◆ Task requirements ◆
(1) In the passage on the CCOP role, rewrite the stretch from "Areas of future" through "Trials Registry (ACTRN12620000357954).", replacing "two decades" with "20 years".
(2) Answer these questions from the passage on the CCOP role. The entries are not needed.
(a) Above what yearly number of RRS calls is a separate specialist roster for RRS oversight recommended?
(b) What response rate did the survey evaluating the CCOP role obtain?
(c) In which registry were the evaluation timelines for the role modified?
(3) Continue the passage on the CCOP role from its last sentence, ignoring the entries that follow it.

◆ Document excerpt ◆
● ● ● ● ●
The College of Intensive Care of Australia and New Zealand recommends that the MET “should be overseen by an intensive care specialist who is immediately available for advice to the ICU medical officer and to attend to the Rapid Response System (RRS) call where specialist expertise is required. In large tertiary ICUs with RRS calls of > 2000 per annum a separate specialist roster for RRS oversight is recommended”. 11 The daily schedule, defined roles and documented interventions performed by our CCOP accord with these recommendations. The CCOP was able to review in person a relatively high proportion of MET and Respond Blue calls. Importantly, most Respond Blue calls in our hospital are not due to true cardiac arrests 14 and, as such, in-person consultant review is not required in most instances.


Strengths and limitations

Strengths of the study include the prospective design, structured nature of the daily schedule, and provision of novel data around the involvement of an ICU consultant in a CCOP role.
 
Limitations of the study include the single-centre design and the relatively small cohorts. However, our hospital is similar to other teaching hospitals in relation to the MET composition and patients reviewed. The study was conducted during the COVID-19 pandemic, which likely affected the relative proportions of tasks completed. A further limitation is that we collected data on activities undertaken as counts and did not record the relative time spent on each task. Furthermore, there may have been instances of overlap between the tasks listed as they were not completely discrete. While we had a large number of consultants perform the role, some consultants performed more shifts, and we were not able to ascertain any level of interobserver agreement on the interpretation of the data elements recorded.
 
In addition, we used a survey to evaluate the CCOP role and only obtained a response rate of 65%, raising the possibility of responder bias from staff who were enthusiastic about the role. Although such data cannot guide clinical care, a survey is one of few methods for acquiring perceptions around possible approaches to improve the functionality of the CCOP role. Finally, we did not obtain feedback on staff outside the ICU who interacted with the role, such as staff from the ED.


Areas of future research and quality improvement

Beyond the auditing and surveying discussed above, there is a need to evaluate the effectiveness of implementing the CCOP role on patient-centred outcomes as well as evaluating its cost effectiveness, impact on hospital logistic and overall value, much as has occurred for METs over the past two decades. The emergency of the COVID-19 pandemic disrupted and delayed such evaluations and necessitated modification of the role. Therefore, we have modified the timelines for evaluation of the role in the Australian and New Zealand Clinical Trials Registry (ACTRN12620000357954).
● ● ● ● ●
◆ Supplied data ◆
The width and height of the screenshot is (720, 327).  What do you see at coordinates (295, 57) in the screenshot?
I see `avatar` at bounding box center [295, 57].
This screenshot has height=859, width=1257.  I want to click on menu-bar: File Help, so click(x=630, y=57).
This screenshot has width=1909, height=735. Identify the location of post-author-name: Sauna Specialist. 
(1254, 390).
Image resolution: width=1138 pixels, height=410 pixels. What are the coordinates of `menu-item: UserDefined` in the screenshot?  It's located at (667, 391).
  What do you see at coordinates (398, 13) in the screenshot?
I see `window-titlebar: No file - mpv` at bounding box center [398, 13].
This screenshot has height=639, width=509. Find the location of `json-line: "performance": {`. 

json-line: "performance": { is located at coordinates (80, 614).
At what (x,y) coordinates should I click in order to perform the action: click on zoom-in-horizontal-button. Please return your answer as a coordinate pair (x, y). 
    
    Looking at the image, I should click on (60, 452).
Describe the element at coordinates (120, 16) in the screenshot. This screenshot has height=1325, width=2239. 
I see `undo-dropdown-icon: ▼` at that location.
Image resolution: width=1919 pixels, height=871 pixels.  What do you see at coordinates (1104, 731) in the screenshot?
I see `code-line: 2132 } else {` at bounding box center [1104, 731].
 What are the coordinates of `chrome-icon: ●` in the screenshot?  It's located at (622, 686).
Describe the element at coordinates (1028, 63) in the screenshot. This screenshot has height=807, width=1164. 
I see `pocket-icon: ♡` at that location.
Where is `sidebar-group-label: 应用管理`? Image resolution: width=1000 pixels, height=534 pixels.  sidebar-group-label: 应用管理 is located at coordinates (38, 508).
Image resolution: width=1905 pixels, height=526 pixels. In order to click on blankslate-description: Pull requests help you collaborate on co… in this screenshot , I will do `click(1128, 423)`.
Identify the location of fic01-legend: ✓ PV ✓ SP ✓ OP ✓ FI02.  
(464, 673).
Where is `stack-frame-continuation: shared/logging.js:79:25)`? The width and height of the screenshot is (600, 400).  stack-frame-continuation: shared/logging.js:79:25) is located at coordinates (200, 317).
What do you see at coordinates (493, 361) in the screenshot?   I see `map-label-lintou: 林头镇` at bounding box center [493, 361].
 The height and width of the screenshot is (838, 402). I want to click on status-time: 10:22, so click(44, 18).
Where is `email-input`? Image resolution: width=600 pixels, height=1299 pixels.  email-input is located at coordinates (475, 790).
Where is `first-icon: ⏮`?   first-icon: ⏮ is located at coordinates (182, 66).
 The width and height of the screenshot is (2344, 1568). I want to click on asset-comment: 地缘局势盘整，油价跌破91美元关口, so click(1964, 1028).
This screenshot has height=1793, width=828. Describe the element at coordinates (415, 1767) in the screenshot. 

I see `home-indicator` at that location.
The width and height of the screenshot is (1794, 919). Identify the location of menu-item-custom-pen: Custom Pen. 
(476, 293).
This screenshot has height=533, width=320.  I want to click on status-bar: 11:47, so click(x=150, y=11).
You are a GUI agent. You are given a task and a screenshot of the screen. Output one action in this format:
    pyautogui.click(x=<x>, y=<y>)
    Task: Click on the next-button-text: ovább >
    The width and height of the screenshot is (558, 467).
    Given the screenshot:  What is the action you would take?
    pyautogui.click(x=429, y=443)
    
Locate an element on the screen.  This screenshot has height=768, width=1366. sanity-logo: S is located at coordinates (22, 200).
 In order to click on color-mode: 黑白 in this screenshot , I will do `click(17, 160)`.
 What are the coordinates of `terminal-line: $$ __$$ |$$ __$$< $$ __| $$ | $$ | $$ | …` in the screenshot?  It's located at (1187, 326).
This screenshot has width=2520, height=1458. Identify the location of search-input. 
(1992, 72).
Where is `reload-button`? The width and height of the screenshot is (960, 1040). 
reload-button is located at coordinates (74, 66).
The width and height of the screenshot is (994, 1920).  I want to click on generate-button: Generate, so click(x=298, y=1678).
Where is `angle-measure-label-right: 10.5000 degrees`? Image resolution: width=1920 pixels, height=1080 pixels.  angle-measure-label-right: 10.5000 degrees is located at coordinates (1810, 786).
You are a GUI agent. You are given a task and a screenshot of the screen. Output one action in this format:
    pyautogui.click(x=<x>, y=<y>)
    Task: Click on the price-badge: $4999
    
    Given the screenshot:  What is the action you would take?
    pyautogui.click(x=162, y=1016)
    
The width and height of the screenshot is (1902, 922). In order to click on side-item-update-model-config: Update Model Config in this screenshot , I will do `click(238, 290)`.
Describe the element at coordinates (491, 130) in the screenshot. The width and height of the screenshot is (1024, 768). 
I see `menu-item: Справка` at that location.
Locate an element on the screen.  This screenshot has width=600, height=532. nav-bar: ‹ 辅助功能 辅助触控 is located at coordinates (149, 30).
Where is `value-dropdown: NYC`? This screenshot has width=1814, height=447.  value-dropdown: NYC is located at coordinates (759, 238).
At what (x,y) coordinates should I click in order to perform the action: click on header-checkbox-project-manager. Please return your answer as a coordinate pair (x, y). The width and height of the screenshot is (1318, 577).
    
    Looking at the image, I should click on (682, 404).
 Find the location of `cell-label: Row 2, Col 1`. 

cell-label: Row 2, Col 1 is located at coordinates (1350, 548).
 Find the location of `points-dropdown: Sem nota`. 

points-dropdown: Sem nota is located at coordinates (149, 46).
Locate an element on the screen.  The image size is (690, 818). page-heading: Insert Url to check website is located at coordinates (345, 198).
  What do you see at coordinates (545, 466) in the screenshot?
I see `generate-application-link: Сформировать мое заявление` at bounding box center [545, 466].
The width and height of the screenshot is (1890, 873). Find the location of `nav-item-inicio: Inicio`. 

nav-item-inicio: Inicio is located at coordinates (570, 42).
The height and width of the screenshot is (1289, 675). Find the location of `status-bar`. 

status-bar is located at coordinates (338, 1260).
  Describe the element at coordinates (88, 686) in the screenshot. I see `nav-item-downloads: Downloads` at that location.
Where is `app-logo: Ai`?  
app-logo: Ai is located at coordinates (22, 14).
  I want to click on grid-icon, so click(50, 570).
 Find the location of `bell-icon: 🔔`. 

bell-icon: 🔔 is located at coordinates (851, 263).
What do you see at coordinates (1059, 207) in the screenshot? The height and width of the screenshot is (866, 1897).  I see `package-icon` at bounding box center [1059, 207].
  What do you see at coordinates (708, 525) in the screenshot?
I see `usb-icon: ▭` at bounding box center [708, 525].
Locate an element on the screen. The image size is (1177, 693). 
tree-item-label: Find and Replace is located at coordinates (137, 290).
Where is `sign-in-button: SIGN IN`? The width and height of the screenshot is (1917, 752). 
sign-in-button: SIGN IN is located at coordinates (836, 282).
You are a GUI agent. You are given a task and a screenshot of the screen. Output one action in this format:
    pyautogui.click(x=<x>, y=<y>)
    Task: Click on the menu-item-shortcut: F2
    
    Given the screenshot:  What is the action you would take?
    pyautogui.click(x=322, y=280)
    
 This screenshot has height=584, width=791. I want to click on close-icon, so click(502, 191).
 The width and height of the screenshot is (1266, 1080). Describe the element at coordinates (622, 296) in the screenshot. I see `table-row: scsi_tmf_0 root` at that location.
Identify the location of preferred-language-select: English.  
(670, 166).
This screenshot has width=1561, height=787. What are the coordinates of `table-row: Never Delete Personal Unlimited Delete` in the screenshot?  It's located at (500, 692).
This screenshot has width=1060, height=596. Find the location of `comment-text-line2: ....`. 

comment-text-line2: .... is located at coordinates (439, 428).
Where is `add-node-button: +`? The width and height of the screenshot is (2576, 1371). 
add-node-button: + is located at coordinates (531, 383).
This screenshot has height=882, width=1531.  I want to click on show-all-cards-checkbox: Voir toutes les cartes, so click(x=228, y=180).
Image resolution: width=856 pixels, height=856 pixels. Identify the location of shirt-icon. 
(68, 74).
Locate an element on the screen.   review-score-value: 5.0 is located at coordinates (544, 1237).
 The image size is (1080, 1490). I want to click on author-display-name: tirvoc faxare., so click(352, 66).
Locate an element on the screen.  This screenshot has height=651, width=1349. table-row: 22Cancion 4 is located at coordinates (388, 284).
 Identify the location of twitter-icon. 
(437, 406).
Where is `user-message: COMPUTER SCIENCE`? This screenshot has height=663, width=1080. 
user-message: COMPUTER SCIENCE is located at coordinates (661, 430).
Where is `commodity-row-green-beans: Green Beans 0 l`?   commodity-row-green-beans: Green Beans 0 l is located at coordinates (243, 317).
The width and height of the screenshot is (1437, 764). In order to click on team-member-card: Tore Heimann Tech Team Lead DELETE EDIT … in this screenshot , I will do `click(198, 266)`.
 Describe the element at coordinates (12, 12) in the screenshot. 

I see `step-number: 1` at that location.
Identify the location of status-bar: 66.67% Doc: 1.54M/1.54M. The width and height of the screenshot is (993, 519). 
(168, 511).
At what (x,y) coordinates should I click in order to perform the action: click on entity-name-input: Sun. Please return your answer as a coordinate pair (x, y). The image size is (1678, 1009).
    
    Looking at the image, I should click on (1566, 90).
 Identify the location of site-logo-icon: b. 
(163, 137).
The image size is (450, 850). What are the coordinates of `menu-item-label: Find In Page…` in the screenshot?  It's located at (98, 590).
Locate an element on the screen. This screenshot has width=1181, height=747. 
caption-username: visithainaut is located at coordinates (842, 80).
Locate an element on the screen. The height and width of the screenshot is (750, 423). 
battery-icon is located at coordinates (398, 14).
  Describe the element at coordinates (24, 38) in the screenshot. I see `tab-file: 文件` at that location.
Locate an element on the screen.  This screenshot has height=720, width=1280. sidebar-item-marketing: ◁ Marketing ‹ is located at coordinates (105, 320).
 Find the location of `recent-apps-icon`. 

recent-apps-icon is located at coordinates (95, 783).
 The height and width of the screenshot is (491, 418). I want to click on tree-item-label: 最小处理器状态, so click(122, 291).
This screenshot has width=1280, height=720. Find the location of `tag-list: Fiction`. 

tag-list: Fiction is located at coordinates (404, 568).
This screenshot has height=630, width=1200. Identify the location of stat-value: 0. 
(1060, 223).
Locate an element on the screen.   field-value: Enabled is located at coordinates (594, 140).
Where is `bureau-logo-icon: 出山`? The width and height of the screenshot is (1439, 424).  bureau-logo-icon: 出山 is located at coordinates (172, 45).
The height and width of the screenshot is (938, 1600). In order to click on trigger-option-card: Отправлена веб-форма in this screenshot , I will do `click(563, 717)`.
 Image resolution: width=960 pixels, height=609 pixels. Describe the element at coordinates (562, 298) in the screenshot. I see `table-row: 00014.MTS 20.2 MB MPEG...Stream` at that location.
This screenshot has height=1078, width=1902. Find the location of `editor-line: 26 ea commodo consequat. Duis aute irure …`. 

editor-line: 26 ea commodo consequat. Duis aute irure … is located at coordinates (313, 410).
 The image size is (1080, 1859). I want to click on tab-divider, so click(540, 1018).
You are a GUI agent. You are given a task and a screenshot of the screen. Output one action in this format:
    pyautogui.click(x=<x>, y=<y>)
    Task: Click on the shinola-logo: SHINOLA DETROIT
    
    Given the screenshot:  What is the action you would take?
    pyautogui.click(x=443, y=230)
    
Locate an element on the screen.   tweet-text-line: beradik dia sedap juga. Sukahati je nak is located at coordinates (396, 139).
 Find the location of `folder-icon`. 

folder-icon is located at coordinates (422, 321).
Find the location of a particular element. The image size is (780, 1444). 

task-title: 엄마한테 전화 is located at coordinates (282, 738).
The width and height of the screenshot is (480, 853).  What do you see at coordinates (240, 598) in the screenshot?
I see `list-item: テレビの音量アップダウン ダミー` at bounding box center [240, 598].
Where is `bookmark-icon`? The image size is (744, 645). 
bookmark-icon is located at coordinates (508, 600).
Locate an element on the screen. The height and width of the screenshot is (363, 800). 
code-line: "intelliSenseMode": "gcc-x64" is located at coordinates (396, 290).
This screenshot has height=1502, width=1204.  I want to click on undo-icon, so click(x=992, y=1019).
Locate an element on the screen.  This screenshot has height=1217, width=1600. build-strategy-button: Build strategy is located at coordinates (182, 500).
● ● ● ● ●
◆ Expected outputs ◆
(1)
Areas of future research and quality improvement

Beyond the auditing and surveying discussed above, there is a need to evaluate the effectiveness of implementing the CCOP role on patient-centred outcomes as well as evaluating its cost effectiveness, impact on hospital logistic and overall value, much as has occurred for METs over the past 20 years. The emergency of the COVID-19 pandemic disrupted and delayed such evaluations and necessitated modification of the role. Therefore, we have modified the timelines for evaluation of the role in the Australian and New Zealand Clinical Trials Registry (ACTRN12620000357954).

(2)
(a) More than 2000 RRS calls per annum.
(b) 65%.
(c) The Australian and New Zealand Clinical Trials Registry (ACTRN12620000357954).

(3)
 
Although the CCOP conducted twice daily ED visits, on average only one patient was referred, and in 40% of clinical shifts, no referrals were seen. Since the implementation of the role, we have developed an ED-ICU special interest group to enhance identification and referral of patients in the ED who may require ICU admission.
 
The feedback obtained suggests we will need to improve clarity and consistency around aspects of the role as well as communication within and outside of the critical care outreach team.
 
Finally, we intend to undertake several detailed analyses to explore the impact of the CCOP role on the timeliness of ED to ICU admissions and on various elements of the MET responses and in-hospital cardiac arrests.


Conclusions

In the implementation phase of a CCOP in a teaching hospital, the most common tasks performed included review of at-risk and deteriorating ED and MET patients, high level and direct specialist-to-specialist communication, goals of care discussions, and expediting and coordination of care. There is now a need to evaluate the effectiveness, impact and value of this role on patient-centred, institution-centred and cost of care outcomes.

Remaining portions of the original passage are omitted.